Pen

The Best of Times Short Story Competition


Spring 2025 Results




The Good Guy

Copyright © Cheryl Lockwood 2025


My hold-it all-in undies are cutting into my legs in a most uncomfortable fashion and I'm trying not to let my facial expression match the skin-puckering that I imagine is happening down there beneath my dress. The brand promises the latest in fabric technology and design with magical, stomach-flattening comfort. With my stomach being more akin to a deployed air bag than the flat torso pictured on the packaging, that excess belly needs to be pushed somewhere.

Right now, that somewhere is my bladder.

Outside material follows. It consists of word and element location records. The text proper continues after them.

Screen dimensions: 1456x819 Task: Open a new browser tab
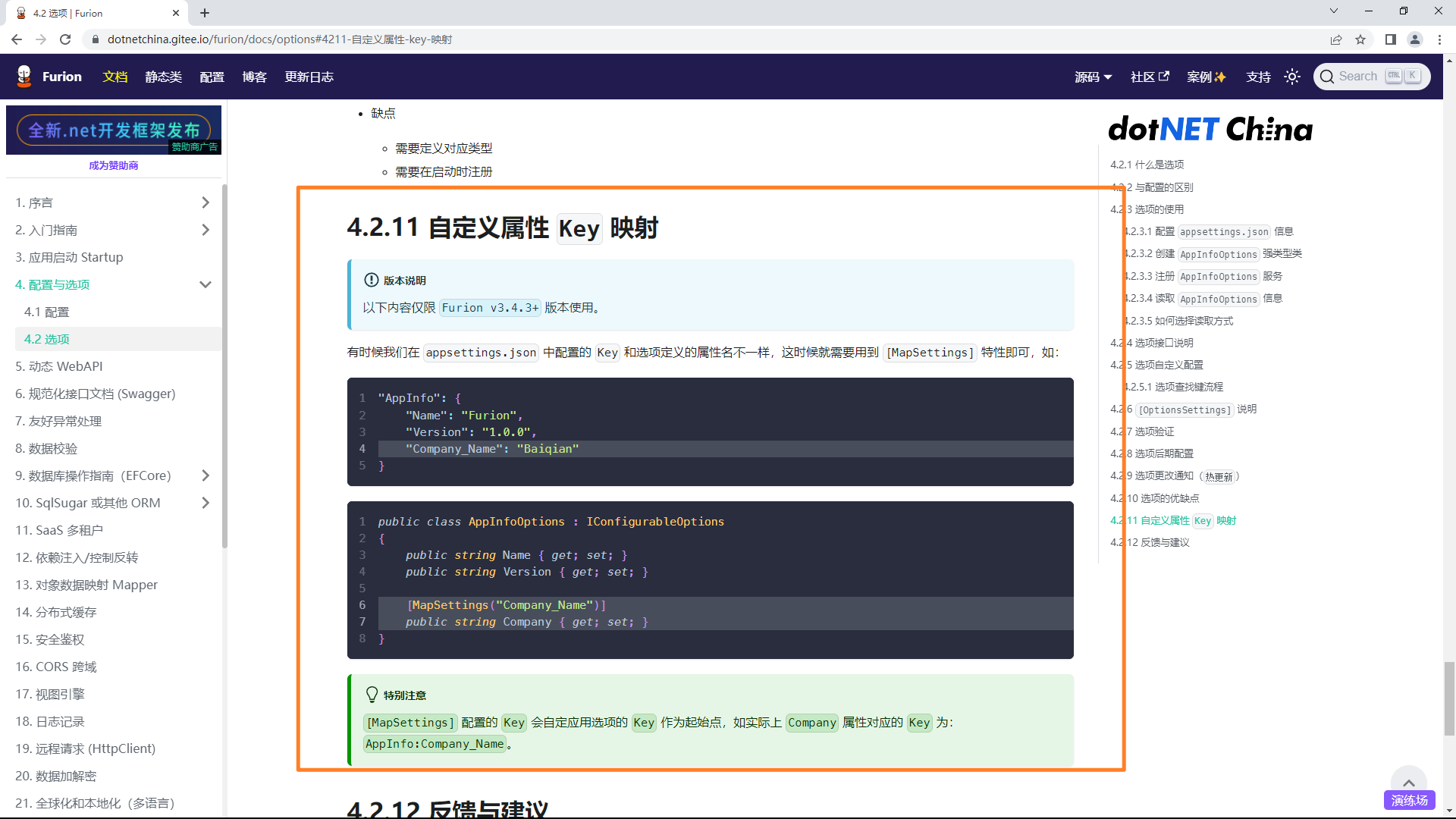click(x=205, y=13)
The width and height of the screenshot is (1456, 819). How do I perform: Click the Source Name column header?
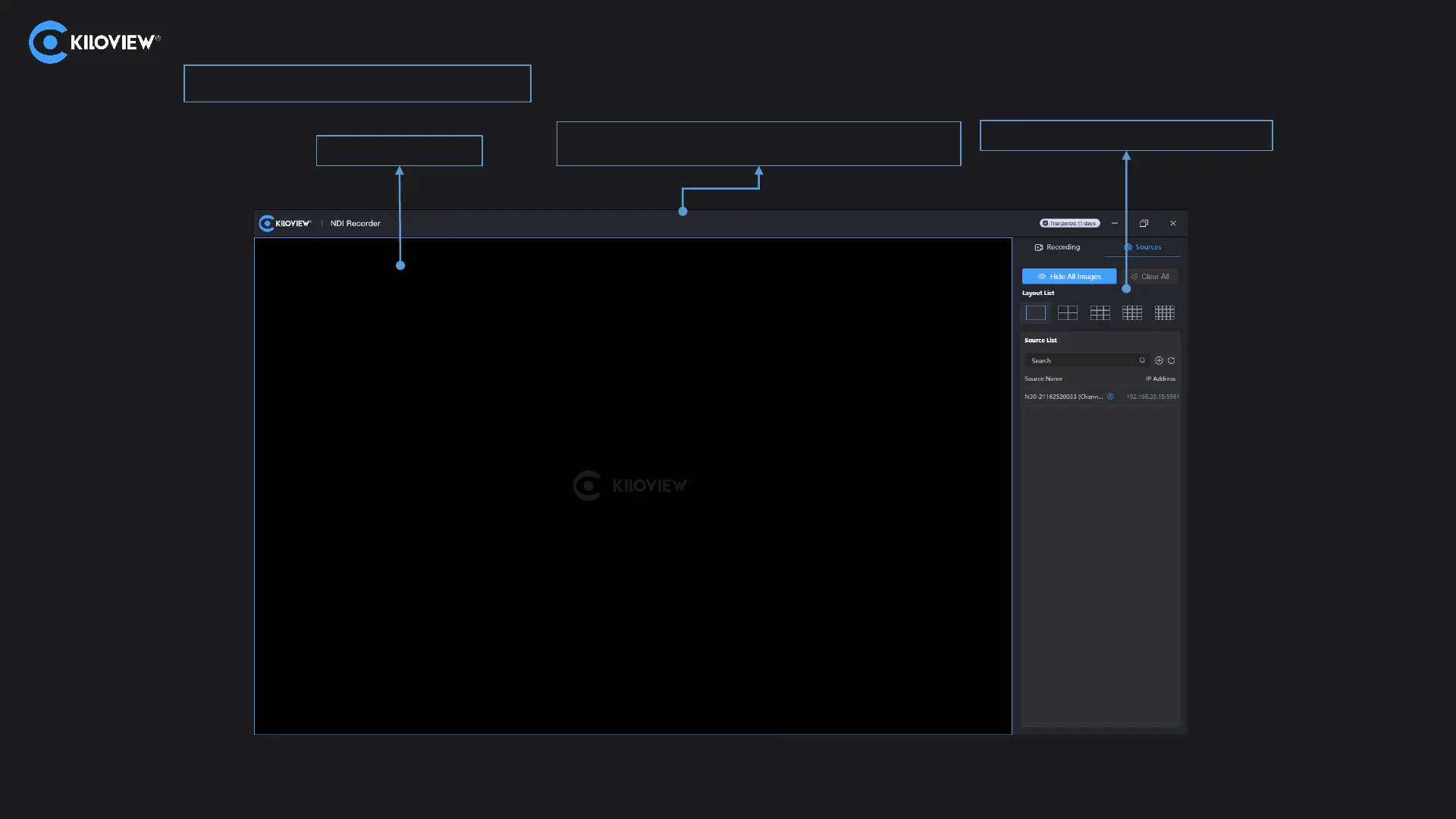point(1043,379)
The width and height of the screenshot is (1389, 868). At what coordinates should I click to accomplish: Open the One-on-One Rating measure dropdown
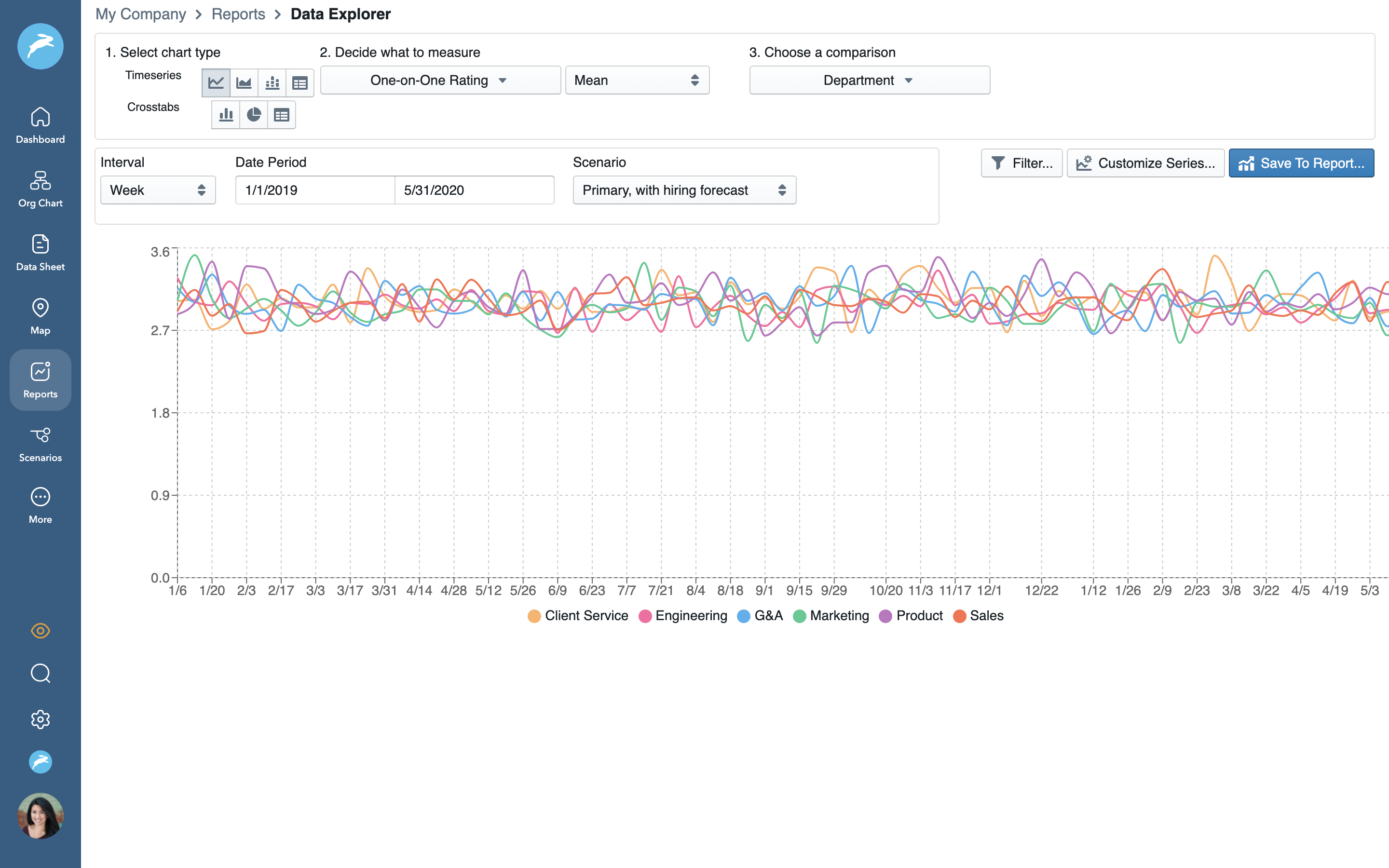440,80
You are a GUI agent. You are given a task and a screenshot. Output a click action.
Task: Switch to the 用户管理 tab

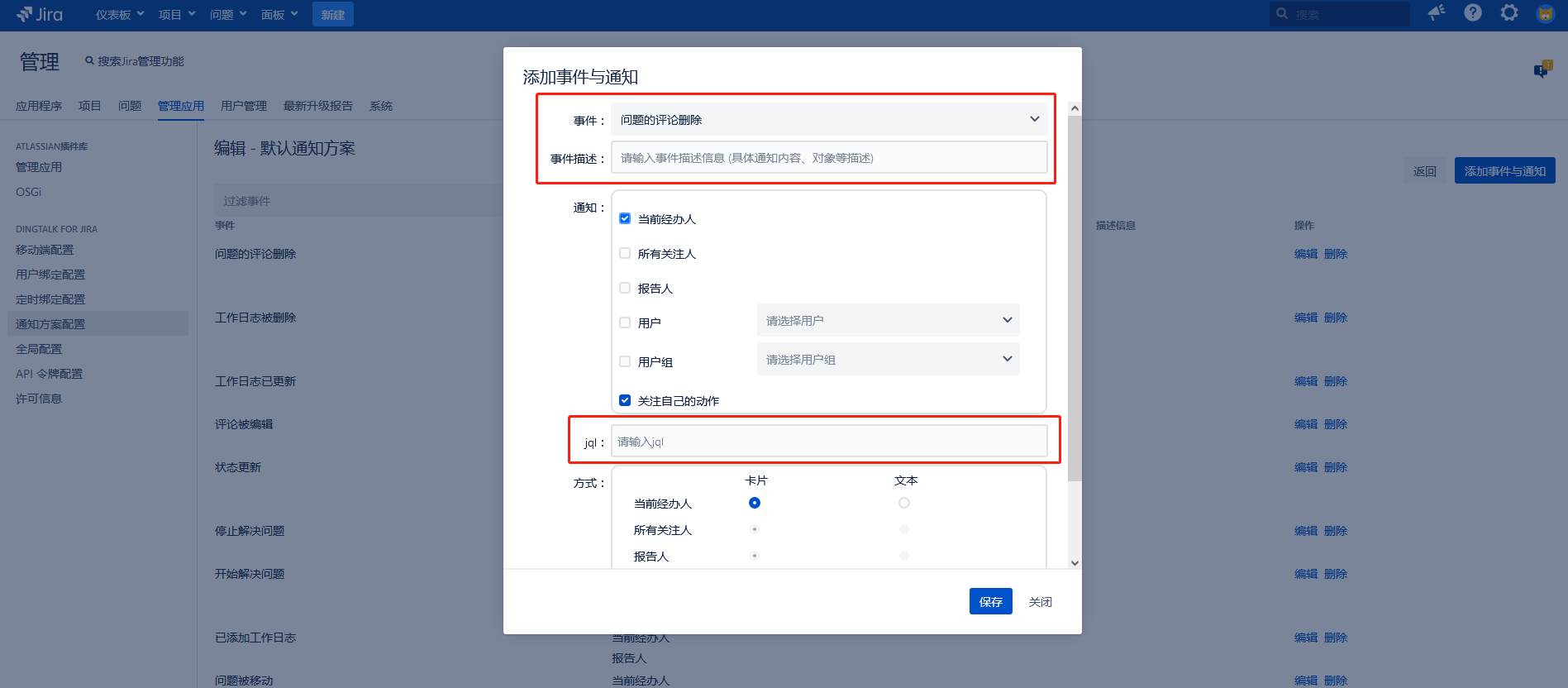tap(243, 106)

Naturally, I've drunk copious amounts of water prior to arrival because I read in 'Sexy After Forty' magazine that it plumps the skin, helping to stretch out those crinkly lines around the eyes and lips. You know what else it plumps out? The bladder. No crinkly lines in mine right now, so before it bursts like a pregnant elephant's water breaking, I need to get myself to the nearest toilet. This means politely excusing myself to my just-met-five-minutes-ago blind date. Steve is surprisingly pleasant-looking. Not drop-dead gorgeous, but not ugly either, for which I must remember to thank Miranda from work for setting this up. Regardless of the outcome.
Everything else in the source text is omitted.